Genderdysphorie

Genderdysphorie oder Geschlechtsidentitätsstörung (Gender Identity Disorder) ist eine psychologische bzw. medizinische Diagnose, die Menschen bezeichnet, die sich als einem anderen als ihrem körperlichen Geschlecht zugehörig empfinden. Der Begriff löst heute meist die älteren medizinischen Transsexualität und Transvestitismus ab.

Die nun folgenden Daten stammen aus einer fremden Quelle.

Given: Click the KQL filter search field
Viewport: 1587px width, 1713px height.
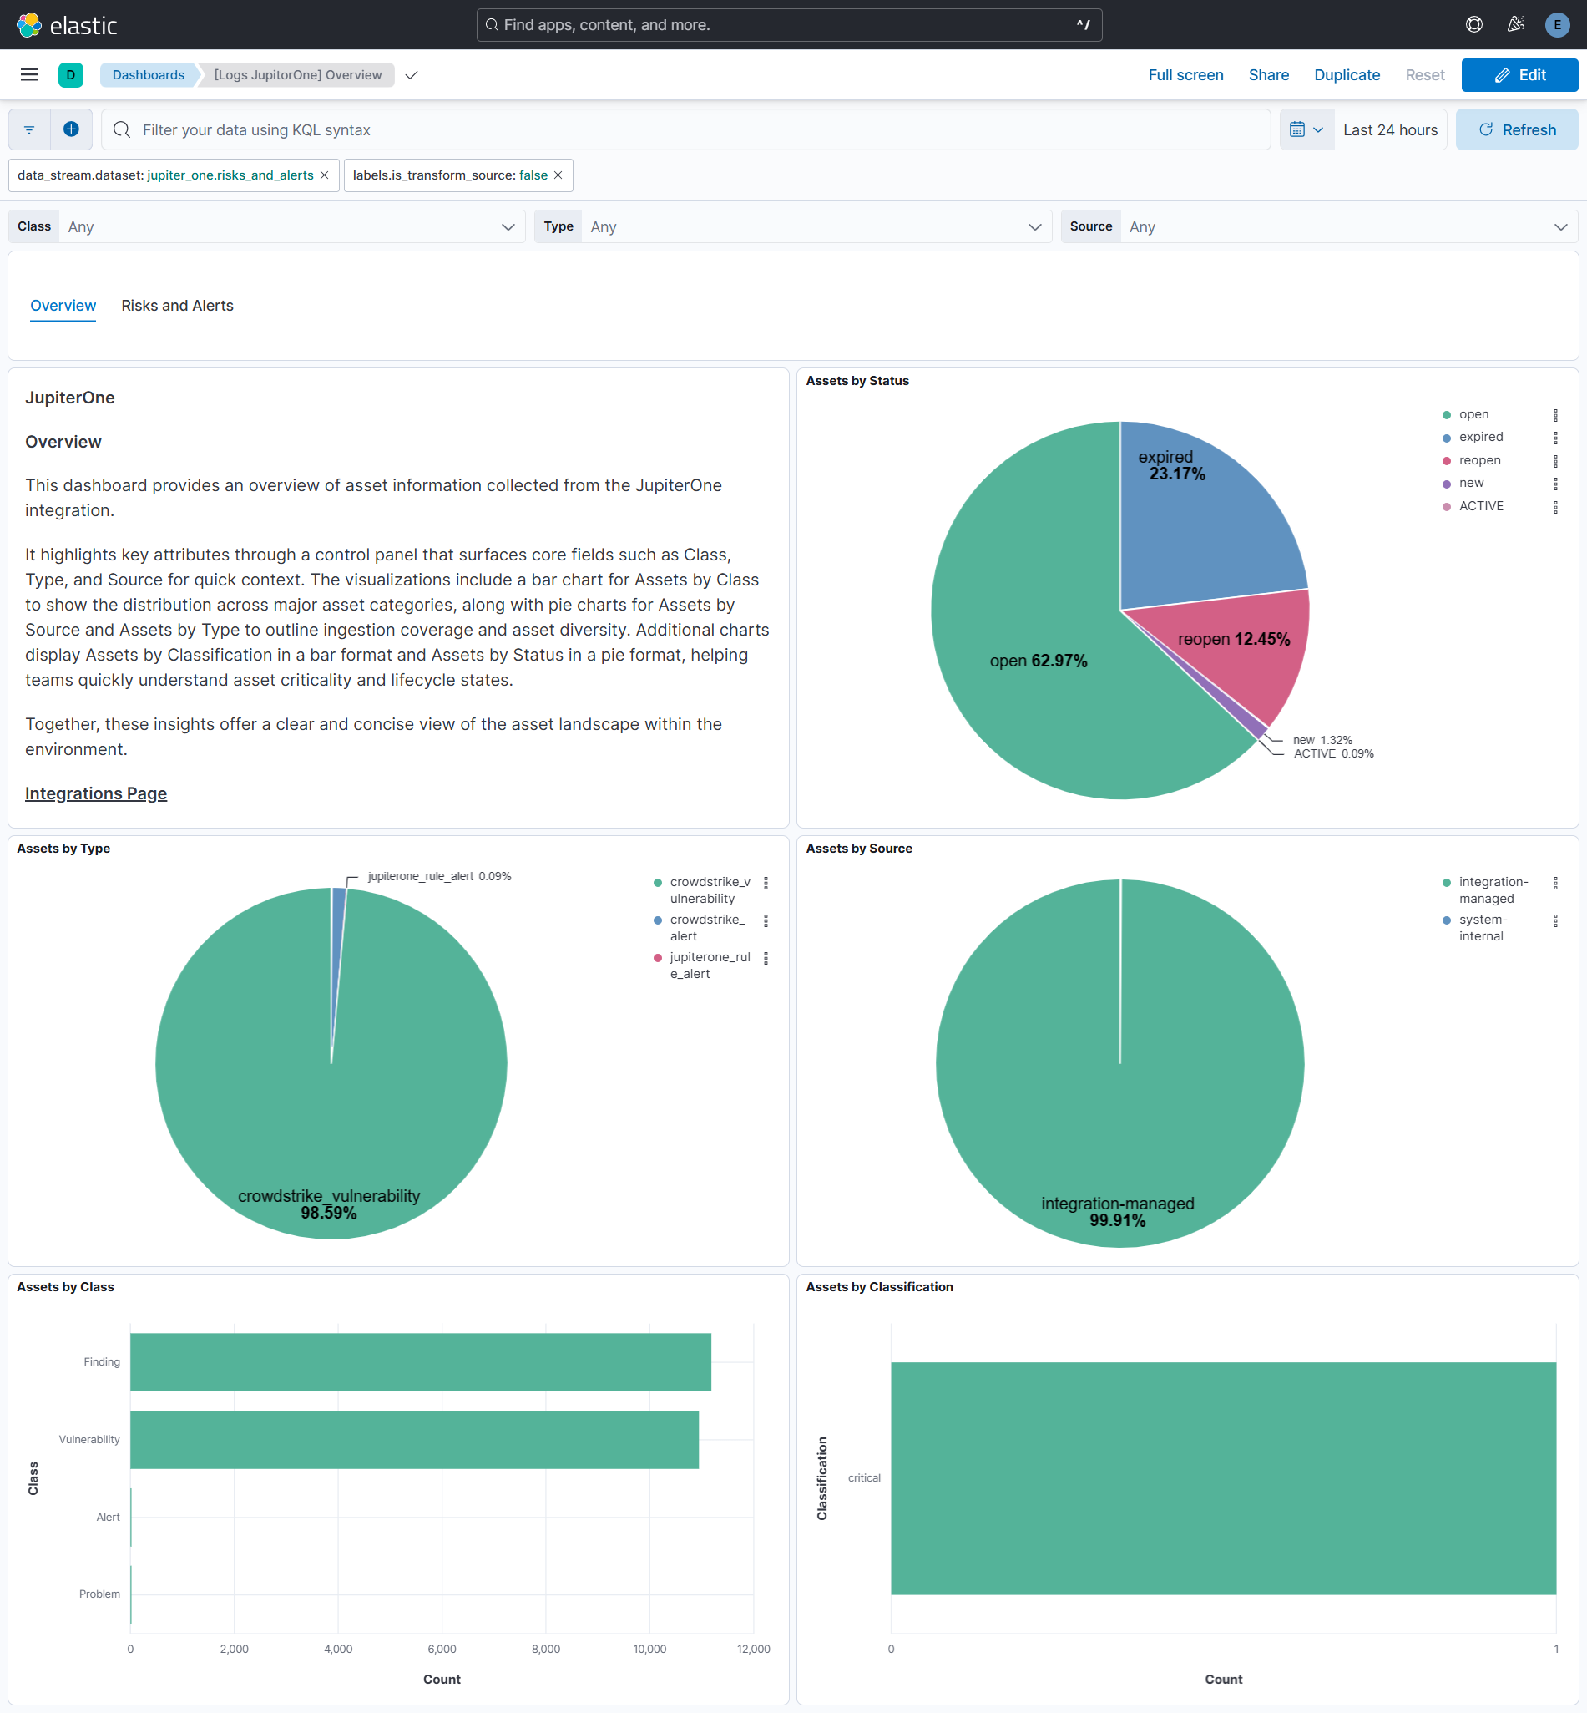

Diagnostische Kriterien der Genderdysphorie ist eine ausgeprägte Inkongruenz zwischen der erlebten und zugewiesenen Geschlechtsidentität, wobei diese über einen längeren Zeitraum, nach DSM mindestens sechs Monate, anhalten muss. Hauptkriterium ist ein starkes Bedürfnis, eine andere Geschlechtsidentität zu haben und eine deutliche Abneigung gegenüber der eigenen sexuellen Anatomie, und dass der Zustand mit krankheitswertigem Leiden oder mit deutlichen Einschränkungen in sozialen oder anderen wichtigen Bereichen verbunden ist.

In letzter Zeit wird heftig darüber diskutiert, ob es sich bei einer Genderdysphorie überhaupt um eine Störung handelt oder nicht.